(Your task) From the first line to the last, output the entries exactly.

Stored data
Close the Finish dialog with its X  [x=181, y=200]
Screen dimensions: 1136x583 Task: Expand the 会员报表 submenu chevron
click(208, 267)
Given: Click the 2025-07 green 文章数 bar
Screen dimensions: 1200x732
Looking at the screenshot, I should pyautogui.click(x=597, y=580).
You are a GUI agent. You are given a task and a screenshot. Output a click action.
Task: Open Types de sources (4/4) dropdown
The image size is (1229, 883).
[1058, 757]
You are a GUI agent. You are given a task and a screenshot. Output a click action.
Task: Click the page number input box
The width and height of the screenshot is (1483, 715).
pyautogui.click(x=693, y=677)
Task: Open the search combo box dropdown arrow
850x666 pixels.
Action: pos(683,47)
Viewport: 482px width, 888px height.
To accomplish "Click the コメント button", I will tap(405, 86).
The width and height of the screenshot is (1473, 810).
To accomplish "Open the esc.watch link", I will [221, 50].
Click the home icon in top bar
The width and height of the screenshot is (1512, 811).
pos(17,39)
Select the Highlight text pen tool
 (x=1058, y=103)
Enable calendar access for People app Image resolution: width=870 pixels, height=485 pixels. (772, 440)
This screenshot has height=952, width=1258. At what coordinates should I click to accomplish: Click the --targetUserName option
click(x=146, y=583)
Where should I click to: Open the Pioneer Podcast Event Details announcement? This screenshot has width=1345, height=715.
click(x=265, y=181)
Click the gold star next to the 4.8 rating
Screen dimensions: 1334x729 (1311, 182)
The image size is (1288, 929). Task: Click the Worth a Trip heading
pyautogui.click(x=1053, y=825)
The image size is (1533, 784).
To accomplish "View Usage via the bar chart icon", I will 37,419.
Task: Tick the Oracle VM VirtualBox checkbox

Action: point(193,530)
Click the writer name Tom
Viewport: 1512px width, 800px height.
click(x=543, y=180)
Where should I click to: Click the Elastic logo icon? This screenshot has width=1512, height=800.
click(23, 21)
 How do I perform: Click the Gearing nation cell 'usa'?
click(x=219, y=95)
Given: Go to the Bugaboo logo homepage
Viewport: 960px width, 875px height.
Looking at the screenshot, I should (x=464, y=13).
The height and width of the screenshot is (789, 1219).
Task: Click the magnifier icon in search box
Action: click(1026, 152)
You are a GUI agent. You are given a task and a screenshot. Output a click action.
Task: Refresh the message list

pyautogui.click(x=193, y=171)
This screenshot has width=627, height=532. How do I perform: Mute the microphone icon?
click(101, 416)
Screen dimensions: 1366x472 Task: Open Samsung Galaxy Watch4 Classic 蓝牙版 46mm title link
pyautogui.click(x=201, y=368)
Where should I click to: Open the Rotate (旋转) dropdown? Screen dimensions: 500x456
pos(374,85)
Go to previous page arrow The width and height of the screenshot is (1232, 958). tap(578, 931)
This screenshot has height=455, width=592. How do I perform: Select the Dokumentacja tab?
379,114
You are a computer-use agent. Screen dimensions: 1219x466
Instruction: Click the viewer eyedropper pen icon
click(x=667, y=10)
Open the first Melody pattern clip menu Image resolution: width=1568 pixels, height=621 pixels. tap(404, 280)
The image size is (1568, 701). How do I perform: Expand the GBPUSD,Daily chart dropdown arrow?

(Solution to this task)
Close the Finish dialog with its X  [x=181, y=200]
Screen dimensions: 1136x583 Task: Expand the 会员报表 submenu chevron
click(208, 267)
Given: Click the 2025-07 green 文章数 bar
Screen dimensions: 1200x732
Looking at the screenshot, I should pyautogui.click(x=597, y=580).
You are a GUI agent. You are given a task and a screenshot. Output a click action.
Task: Open Types de sources (4/4) dropdown
The image size is (1229, 883).
[1058, 757]
You are a GUI agent. You are given a task and a screenshot. Output a click action.
Task: Click the page number input box
The width and height of the screenshot is (1483, 715).
pyautogui.click(x=693, y=677)
Task: Open the search combo box dropdown arrow
850x666 pixels.
Action: pos(683,47)
Viewport: 482px width, 888px height.
To accomplish "Click the コメント button", I will tap(405, 86).
The width and height of the screenshot is (1473, 810).
To accomplish "Open the esc.watch link", I will [221, 50].
Click the home icon in top bar
The width and height of the screenshot is (1512, 811).
pos(17,39)
Select the Highlight text pen tool
 (x=1058, y=103)
Enable calendar access for People app Image resolution: width=870 pixels, height=485 pixels. (772, 440)
This screenshot has height=952, width=1258. At what coordinates should I click to accomplish: Click the --targetUserName option
click(x=146, y=583)
Where should I click to: Open the Pioneer Podcast Event Details announcement? This screenshot has width=1345, height=715.
click(x=265, y=181)
Click the gold star next to the 4.8 rating
Screen dimensions: 1334x729 (1311, 182)
The image size is (1288, 929). Task: Click the Worth a Trip heading
pyautogui.click(x=1053, y=825)
The image size is (1533, 784).
To accomplish "View Usage via the bar chart icon", I will 37,419.
Task: Tick the Oracle VM VirtualBox checkbox

Action: point(193,530)
Click the writer name Tom
Viewport: 1512px width, 800px height.
click(x=543, y=180)
Where should I click to: Click the Elastic logo icon? This screenshot has width=1512, height=800.
click(23, 21)
 How do I perform: Click the Gearing nation cell 'usa'?
click(x=219, y=95)
Given: Go to the Bugaboo logo homepage
Viewport: 960px width, 875px height.
Looking at the screenshot, I should (x=464, y=13).
The height and width of the screenshot is (789, 1219).
Task: Click the magnifier icon in search box
Action: click(1026, 152)
You are a GUI agent. You are given a task and a screenshot. Output a click action.
Task: Refresh the message list

pyautogui.click(x=193, y=171)
This screenshot has width=627, height=532. How do I perform: Mute the microphone icon?
click(101, 416)
Screen dimensions: 1366x472 Task: Open Samsung Galaxy Watch4 Classic 蓝牙版 46mm title link
pyautogui.click(x=201, y=368)
Where should I click to: Open the Rotate (旋转) dropdown? Screen dimensions: 500x456
pos(374,85)
Go to previous page arrow The width and height of the screenshot is (1232, 958). tap(578, 931)
This screenshot has height=455, width=592. How do I perform: Select the Dokumentacja tab?
379,114
You are a computer-use agent. Screen dimensions: 1219x466
Instruction: Click the viewer eyedropper pen icon
click(x=667, y=10)
Open the first Melody pattern clip menu Image resolution: width=1568 pixels, height=621 pixels. tap(404, 280)
The image size is (1568, 701). How do I perform: Expand the GBPUSD,Daily chart dropdown arrow?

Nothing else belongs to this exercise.